═══ TEXT ═══

Steering Clear of Camps

Little me in Altach, Austria, far from any displaced persons camp.

I like it when readers contact me. Particularly those who know how to put what I have written to good use. So I was delighted when I received a message from Celia Schiller, which included some requests:

. . . I am a first year IRPH (International Relations: Politics and History) student at Jacobs University Bremen, which was the former Camp Grohn. I am currently enrolled in a course where we discover the history of the campus and, as a final project, create an exhibition on Camp Grohn and the situation of the DPs that lived there. This is why I did quite some research on this topic and fortunately found your contact information. Would it be possible for you to give me a little bit more information on how you perceived the life at Camp Grohn and maybe describe how it influenced you in the years after? If you have anything else to share, I would really welcome that . . .

Much as I wanted to support Celia’s effort, I had to admit that I knew almost nothing about Camp Grohn. Or any of the hundreds of other DP camps set up in sectors of Germany, Austria and Italy controlled by the United States, Britain or France—three of the victorious Allied Powers—in the aftermath of World War II. And that I might even be the only one alive that I know from my native Latvia who could make such a claim. You see, my father, mother and maternal grandmother—together with one-month-old me—at some point separated from the masses fleeing the advancing Soviet Army and simply kept going. Once we reached the Austria-Swiss border, we rented a root cellar from a farmer and spent four or so years living amid the breathtaking beauty of the Alps. My mother found a good job, so we lived well compared to those warehoused in the camps. And avoided the constant fear of forced repatriation to our then Soviet-occupied homeland. Why more did not dare to go it alone I never understood.

Eventually, we had to reside in a DP camp, but only in order to emigrate. We first went to one nearby in Alberschwende. It was in the French Zone, and my mother, who had long been a francophile, was able to persuade the commander to let her leave each day to go to work. From Alberschwende, we transferred to the International Staging Area at Camp Grohn in Bremen, Germany. It was there, I believe, that we received permission to permanently resettle in Lowell, Michigan, not São Paulo, Brazil, as previously planned. Which was monumental for my family, but not, apparently, for me. The way I describe it in “Welcome to America,” all I did was rail at arbitrary rules:

As indignities go, it ranked relatively low. After all, I had been subjected to senseless fumigation. An insult to any little girl whose grandmother has taught her to wash her hands after everything and to always carry a clean handkerchief. But, somehow, making me look like a monkey in my first official photograph crossed the line. Some self-important functionary had said that my ears, which stuck out, had to be clearly visible on my passport photo or I could not emigrate to the United States. So my mother braided my hair and attached it to the top of my head, and I let everyone know precisely how I felt about that.

Or so I was told. The first thing that I can say for sure that I remembered on my own was merely a strange sensation: the way that my first dental filling felt—metallic and clunky—when biting through a sandwich made of a fried egg and two slices of squishy white bread.

═══ RECORDED INFORMATION ═══

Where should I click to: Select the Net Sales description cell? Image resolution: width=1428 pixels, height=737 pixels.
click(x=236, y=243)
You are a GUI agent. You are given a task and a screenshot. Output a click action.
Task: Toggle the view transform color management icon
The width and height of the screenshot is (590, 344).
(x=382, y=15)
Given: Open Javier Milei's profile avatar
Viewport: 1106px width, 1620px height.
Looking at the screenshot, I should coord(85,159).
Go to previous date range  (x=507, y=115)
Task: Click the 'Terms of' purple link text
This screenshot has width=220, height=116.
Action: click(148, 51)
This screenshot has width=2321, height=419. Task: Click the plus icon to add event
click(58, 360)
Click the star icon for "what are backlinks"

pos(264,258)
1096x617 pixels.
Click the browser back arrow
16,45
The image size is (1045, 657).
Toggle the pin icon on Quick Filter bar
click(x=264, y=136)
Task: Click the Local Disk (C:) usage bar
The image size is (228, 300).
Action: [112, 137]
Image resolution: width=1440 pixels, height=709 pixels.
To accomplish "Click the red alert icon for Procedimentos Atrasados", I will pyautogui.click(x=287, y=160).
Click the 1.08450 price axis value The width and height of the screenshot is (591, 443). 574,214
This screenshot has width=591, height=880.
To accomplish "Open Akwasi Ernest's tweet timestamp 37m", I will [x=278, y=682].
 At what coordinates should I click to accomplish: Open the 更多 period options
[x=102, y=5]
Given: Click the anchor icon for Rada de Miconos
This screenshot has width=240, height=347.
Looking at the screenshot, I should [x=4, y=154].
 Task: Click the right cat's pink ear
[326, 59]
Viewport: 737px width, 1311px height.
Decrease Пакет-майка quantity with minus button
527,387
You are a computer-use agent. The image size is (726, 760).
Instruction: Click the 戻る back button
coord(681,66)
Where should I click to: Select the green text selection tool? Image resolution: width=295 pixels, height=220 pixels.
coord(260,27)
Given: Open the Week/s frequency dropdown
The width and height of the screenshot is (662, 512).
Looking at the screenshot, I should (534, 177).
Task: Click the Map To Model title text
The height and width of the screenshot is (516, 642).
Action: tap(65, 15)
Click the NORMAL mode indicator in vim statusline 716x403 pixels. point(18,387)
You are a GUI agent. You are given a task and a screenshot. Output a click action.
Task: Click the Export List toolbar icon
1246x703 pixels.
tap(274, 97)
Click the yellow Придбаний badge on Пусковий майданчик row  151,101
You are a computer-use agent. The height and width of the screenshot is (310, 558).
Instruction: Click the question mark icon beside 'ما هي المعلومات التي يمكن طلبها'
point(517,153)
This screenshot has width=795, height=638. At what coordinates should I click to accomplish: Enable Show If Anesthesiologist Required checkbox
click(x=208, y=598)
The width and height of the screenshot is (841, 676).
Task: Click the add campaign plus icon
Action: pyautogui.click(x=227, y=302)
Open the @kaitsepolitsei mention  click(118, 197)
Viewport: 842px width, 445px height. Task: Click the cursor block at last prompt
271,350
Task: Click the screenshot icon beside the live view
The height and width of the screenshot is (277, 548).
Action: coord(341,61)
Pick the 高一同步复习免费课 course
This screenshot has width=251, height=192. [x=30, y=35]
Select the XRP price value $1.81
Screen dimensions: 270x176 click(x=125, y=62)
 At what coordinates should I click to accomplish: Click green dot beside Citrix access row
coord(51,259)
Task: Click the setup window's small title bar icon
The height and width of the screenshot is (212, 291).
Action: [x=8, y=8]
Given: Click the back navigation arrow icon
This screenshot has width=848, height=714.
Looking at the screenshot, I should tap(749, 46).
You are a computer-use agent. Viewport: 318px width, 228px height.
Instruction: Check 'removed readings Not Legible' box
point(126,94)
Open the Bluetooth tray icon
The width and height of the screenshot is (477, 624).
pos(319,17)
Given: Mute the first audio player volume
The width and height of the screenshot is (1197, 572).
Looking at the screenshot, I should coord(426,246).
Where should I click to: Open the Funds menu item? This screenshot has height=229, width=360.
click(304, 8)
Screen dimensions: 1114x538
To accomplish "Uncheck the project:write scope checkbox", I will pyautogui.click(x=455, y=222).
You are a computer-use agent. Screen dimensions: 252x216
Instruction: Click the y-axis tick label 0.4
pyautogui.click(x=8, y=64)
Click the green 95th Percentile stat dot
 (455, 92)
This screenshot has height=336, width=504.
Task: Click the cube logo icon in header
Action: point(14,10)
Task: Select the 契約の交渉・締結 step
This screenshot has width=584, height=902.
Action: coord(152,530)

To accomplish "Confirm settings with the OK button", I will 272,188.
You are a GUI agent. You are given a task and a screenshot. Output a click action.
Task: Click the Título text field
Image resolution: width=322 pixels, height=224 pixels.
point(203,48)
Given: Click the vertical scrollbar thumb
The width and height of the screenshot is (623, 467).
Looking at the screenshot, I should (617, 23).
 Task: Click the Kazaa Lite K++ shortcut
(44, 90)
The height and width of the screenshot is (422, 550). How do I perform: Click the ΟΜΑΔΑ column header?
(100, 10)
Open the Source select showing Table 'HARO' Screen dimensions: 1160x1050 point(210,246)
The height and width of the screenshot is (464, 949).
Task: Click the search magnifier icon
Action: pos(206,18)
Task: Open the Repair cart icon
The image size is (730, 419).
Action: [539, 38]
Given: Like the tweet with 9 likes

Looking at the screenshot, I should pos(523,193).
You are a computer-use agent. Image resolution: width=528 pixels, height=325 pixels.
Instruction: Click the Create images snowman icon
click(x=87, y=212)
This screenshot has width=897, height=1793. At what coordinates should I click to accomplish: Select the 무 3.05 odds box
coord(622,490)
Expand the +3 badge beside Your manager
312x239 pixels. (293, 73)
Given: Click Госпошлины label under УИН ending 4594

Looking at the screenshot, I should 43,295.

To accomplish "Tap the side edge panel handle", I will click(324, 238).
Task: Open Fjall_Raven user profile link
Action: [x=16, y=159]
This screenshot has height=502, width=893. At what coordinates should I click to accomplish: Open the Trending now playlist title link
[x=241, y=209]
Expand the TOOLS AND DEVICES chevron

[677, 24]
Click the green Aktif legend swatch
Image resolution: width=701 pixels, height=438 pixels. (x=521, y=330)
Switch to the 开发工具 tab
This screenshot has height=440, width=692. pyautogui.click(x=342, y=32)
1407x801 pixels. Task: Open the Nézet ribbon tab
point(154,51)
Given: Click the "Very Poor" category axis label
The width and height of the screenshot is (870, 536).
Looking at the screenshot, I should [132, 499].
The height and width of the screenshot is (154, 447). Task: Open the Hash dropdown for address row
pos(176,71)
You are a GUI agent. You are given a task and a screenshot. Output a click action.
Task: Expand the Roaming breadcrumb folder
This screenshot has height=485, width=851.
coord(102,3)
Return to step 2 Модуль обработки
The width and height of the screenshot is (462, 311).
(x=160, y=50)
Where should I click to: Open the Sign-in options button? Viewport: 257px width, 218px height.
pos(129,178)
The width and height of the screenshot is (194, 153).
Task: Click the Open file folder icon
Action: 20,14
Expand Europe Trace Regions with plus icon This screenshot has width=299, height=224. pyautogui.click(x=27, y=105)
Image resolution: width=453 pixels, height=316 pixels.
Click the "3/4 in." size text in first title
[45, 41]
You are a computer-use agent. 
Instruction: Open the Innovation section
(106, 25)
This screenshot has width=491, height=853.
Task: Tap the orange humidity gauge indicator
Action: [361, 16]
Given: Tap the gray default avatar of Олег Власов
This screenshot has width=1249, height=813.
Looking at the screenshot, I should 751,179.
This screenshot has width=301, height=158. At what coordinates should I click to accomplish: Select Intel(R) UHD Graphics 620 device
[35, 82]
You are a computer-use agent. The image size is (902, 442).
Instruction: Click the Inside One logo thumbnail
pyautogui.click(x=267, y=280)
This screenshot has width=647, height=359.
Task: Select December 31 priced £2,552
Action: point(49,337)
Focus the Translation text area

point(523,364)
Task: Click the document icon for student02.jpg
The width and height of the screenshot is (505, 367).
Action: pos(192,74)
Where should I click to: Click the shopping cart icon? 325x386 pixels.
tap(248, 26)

═══

■ **EXERCISE REQUIREMENTS**
Pick up the memoir about steering clear of displaced persons camps after its last sentence, the one about the dental filling, and keep writing in the same first-person voice.

■ **EXPECTED ANSWER**
But Celia needed something more substantial than Wonder Bread. Particularly when it came to understanding how DP camps might have influenced my later life. While there is no doubt that war and displacement affected me in profound and enduring ways, I cannot make a single connection to anything that occurred in the camps. Not like my contemporaries clearly could. The late publisher and author Juris Jurjevics, for instance, was able to state in an interview:

I think my familiarity with the aftermath of war made me a sympathetic and good observer when I got to the highlands of Viet Nam. It really felt like I had made that scene before. A war-torn society felt completely familiar, as if it were in my DNA. Despite the cultural differences, I thought I knew what the locals were going through, caught between warring factions. There weren’t any surprises as there seemed to be for my buddies. Where I had been the kid pestering American GIs for gum and comic books, now I was the American GI being cajoled to “souvenir” waifs with cigarettes and C-ration chocolate. One day I took a picture of a Eurasian seven-year-old at the wheel of a jeep. It was me eighteen years earlier in a gutted jeep in Germany.

Only after I had set aside the preliminary material I sent Celia did I come to see—for the first time in my life—that not spending substantial time in the camps might well have informed everything, from how I interacted with peers to how I viewed my place in the world.

In the case of the former, I had clearly skipped some stages of social development, having spent my early years mainly in the company of adults, and not that many of those. How ill-prepared I was is illustrated by a story that my father liked to tell, always while smiling and shaking his head. Shortly after arriving at my first DP camp, I came upon a large group of teenaged boys hardened by the harsh conditions they had endured. Appalled that they were drinking rainwater from abandoned tar barrels, four-year-old me marched up to them and, without hesitation, schooled them on subjects such as sanitation. Lucky for me, all that they had time to do was laugh before my father came to my rescue. Over the subsequent years, I never lost that sense of standing apart, of never being able to fully embrace whatever it was that others so easily—so mindlessly—could share.

But camps did more than socialize children; they also strengthened a nascent national identity. At the time we fled, you see, Latvia had only existed as a nation for about a quarter of a century, and the Latvian National Awakening had only begun about a century before. My mother had been educated in German schools, and while my father did attend the University of Latvia, it was only established about a decade after his birth. However, the educated elite were disproportionately represented in the DP population. Instead of falling into despair at the conditions encountered in the camps, some set about re-creating the cultural institutions that they had left behind. Soon there were Latvian churches and schools and athletic teams. Even newspapers and orchestras and theater groups. As historian Laura J. Hilton states, this “provided them with a sense of belonging and a sense of purpose, preserving their idealized conception of who they were.” A sense of belonging and purpose that I never got the chance to gain. Which is just as well since “idealized” is the operative term.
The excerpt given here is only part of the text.